_What is needed:_
Images stay out. Everything else in the records is repeated exactly.
::: Supplied data
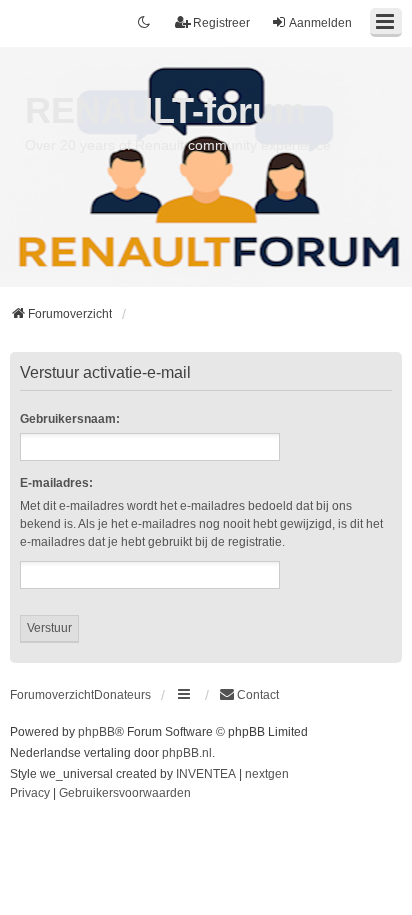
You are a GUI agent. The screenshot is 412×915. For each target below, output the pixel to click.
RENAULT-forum (165, 110)
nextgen (267, 774)
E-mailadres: (56, 483)
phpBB (96, 732)
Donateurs (122, 695)
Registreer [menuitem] (221, 23)
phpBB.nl (187, 753)
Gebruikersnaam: (70, 419)
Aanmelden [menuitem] (320, 23)
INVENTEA (206, 774)
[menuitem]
::::::
_Task response:_
You are a GUI agent. The screenshot is 412×915. For each target below, output the pixel to click.
RENAULT-forum (165, 110)
nextgen (267, 774)
E-mailadres: (56, 483)
phpBB (96, 732)
Donateurs (122, 695)
Registreer [menuitem] (221, 23)
phpBB.nl (187, 753)
Gebruikersnaam: (70, 419)
Aanmelden [menuitem] (320, 23)
INVENTEA (206, 774)
[menuitem]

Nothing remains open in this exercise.